### Instructions
1. In the blog post on being a Scoutmaster, which edition of the Scout Handbook reportedly makes no mention of Baden-Powell?
2. Reproduce the passage of the blog post on being a Scoutmaster starting with "The Scoutmaster needs to understand" and going on through "developing young men.".
3. Pick up the blog post on being a Scoutmaster after its final sentence and keep writing.

### Document segment

In the last post, we got a pretty good feel for the general attitude toward the “Merit Badge Mill” for a lack of a better term. It seems that there is not a lot of support for this style of merit badge earning.
Now, I did receive some emails that found that style the best practice in, as one guy put it “the world we live in”. But those comments were far less than those opposed. In all fairness… I did ‘accept’ any comment that was made on the blog. I did not respond to all of the emails, especially the one that called me “Old fashioned and not in touch with today’s Scouts”.
Which led me to thinking this week… What kind of Scoutmaster are you?
It was brought to my attention that the 1998 Scout Handbook does not make mention of Baden-Powell. I have not checked this out for myself, but if that is the case, it begs the question.. Why?
But back to the subject at hand.. What kind of Scoutmaster are you?
Baden-Powell said in “Aids to Scoutmastership” that we need not be “Know it all’s”
To be a Scoutmaster you need:
- He must have the boy spirit in him; and must be able to place himself on a right plane with his boys as a first step.
- He must realise the needs, outlooks and desires of the different ages of boy life.
- He must deal with the individual boy rather than with the mass.
- He then needs to promote a corporate spirit among his individuals to gain the best results
Now BP goes on to explain all these points in the book and I won’t just copy and paste the whole thing here.. Google search Aids to Scoutmastership and get your own copy and read it. But I will say that if you do as BP says.. you may just be a good Scoutmaster.
Scoutmasters should be a friend to the Scouts. He should remember that these are boys and not adults. We ask a lot from these young men which is all a part of the program, but at the end of the day they are boys. They have issues at home, school, sports teams, and the everyday life of a teen ager. So for the Scoutmaster that places himself on the “right plane” with the Scouts does a better job understanding them and working with them as they grow and develop.
The Scoutmaster needs to understand where the Scouts are in life. Once again, they are not men, they are boys and they all grow and develop at different rates. Some 14 year olds are more mature that others. Some 12 year olds mature faster than some 15 year olds. So it is important that the Scoutmaster works with the Scouts individually and not paint broad strokes with his Scoutmaster brush. At the same time, the Scoutmaster needs to build the team up as well as the individual. The team (Troop and Patrol) is an important part of the Scouting program and a huge part in developing young men.
On the other hand. And I know too many Scoutmasters like this, they are ‘roped’ into doing the job, they have no real desire to do the job but they do it because their son is in the troop, and they have no desire to learn the program or assist in running it right.
Now is that a subjective statement. Not so much. In the introduction to being a Scoutmaster in the Scoutmaster training program, the trainers introduce the new Scoutmasters to the 8 methods of Scouting. And with few exceptions the methods have remained the same for 102 years. Those same methods that BP himself outlined.

### Data provided
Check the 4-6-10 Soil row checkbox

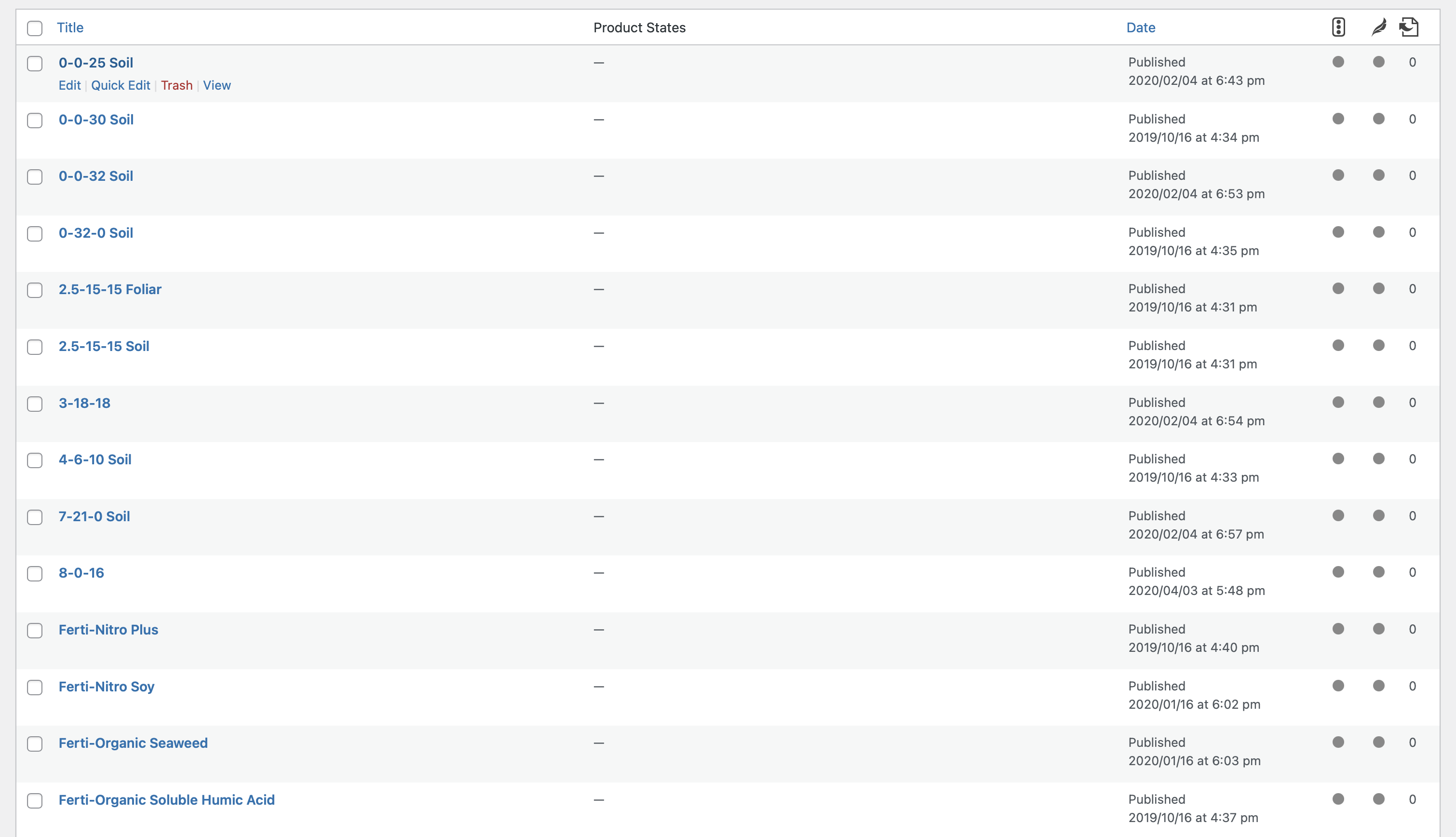35,460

### Answers in order
1. The 1998 Scout Handbook.

2.
The Scoutmaster needs to understand where the Scouts are in life. Once again, they are not men, they are boys and they all grow and develop at different rates. Some 14 year olds are more mature that others. Some 12 year olds mature faster than some 15 year olds. So it is important that the Scoutmaster works with the Scouts individually and not paint broad strokes with his Scoutmaster brush. At the same time, the Scoutmaster needs to build the team up as well as the individual. The team (Troop and Patrol) is an important part of the Scouting program and a huge part in developing young men.

3.
In both Aids to Scoutmastership and Scouting for Boys, you can find all of the methods that we currently use to achieve the Aims of Scouting.
The Patrol being the foundation for the Scout to start learning. The ideals found in the Scout Oath and Law as well as the motto and slogan take that foundation and apply it to their daily lives and the attitudes that shape the Patrol as a group. Scouting is done and should always be done in the outdoors with a Patrol. The Outdoor program is fundamental in the Scouting program. It is as BP said “our classroom”. Advancement opportunities set challenges and goals for the Scout to meet. The Advancement program tests the Scouts ability to manage his goal setting and give him a measurement of his own success. Not the success of the unit, but himself. The association with adults is a method that is often confused. Confused, because it is a method for the Scout.. not the adult. In associating with adults the Scout learns to manuever through the world. It places the Scout in a position to learn to be comfortable in job settings as well as social settings. The adults role in this method is to be a good example. Personal Growth is perhaps one of the most important methods that is often overlooked by Scoutmasters that do not take a personal care for each of the Scouts in their Troop. The Scoutmaster that does the job for a set amount of time or because no one else would take the job often look at Scouting as a camping club. Merit badges just happen at Summer camp and it really doesn’t matter if there is personal growth in the individual Scouts. I mean, after all you only have to care for them on Monday nights and one weekend a month… right? The uniform is where I see most of the lack of care for methods. Cost is always an excuse, but rarely a solution is given. The uniform has been a part of Scouting since the very beginning and should remain a method as long as Scouting exists. It is not a financial burden if the Scout believes and lives the part of the law that suggests that he is “Thrifty”. Adults create the burden by not enforcing the standard. To many parents fail to see the value in Scouting’s values and would rather take the easy way out and just say that it can’t be done. Hog Wash! And finally, when it comes to methods Leadership development. Now, I do know that I put this one last and that is not how they are listed… but here is where I see a big gap in the ways in which Scoutmastership is practiced.
Leaders are made, not born and sometimes that trial and error called learning is not pretty. The Patrol and Troop are the practice grounds for leadership development. And to be honest.. it’s real ugly sometimes.. that is when the good Scoutmaster needs to allow it to be ugly. Parents don’t like to see that.. but it is the best way for a Scout to learn. Mistakes are opportunities to learn as long as the Scoutmaster is there to teach, coach, train, and mentor the Scout. By applying “Guided Discovery” the Scout will develop into a leader. He may not be the next Patton or [insert your favorite leader here], but the lessons he learns while discovering his leadership potential will serve him later in life.
In short.. What kind of Scoutmaster are you? Are you one that embraces the lessons taught us by Baden-Powell or do we throw it all out the window for “modern thinking” and convenience. “Old fashioned and not in touch with today’s Scout”. I don’t know about you, but can you disagree with the Values of Scouting? How about the methods? These are time-tested and work well when applied by caring Scoutmasters.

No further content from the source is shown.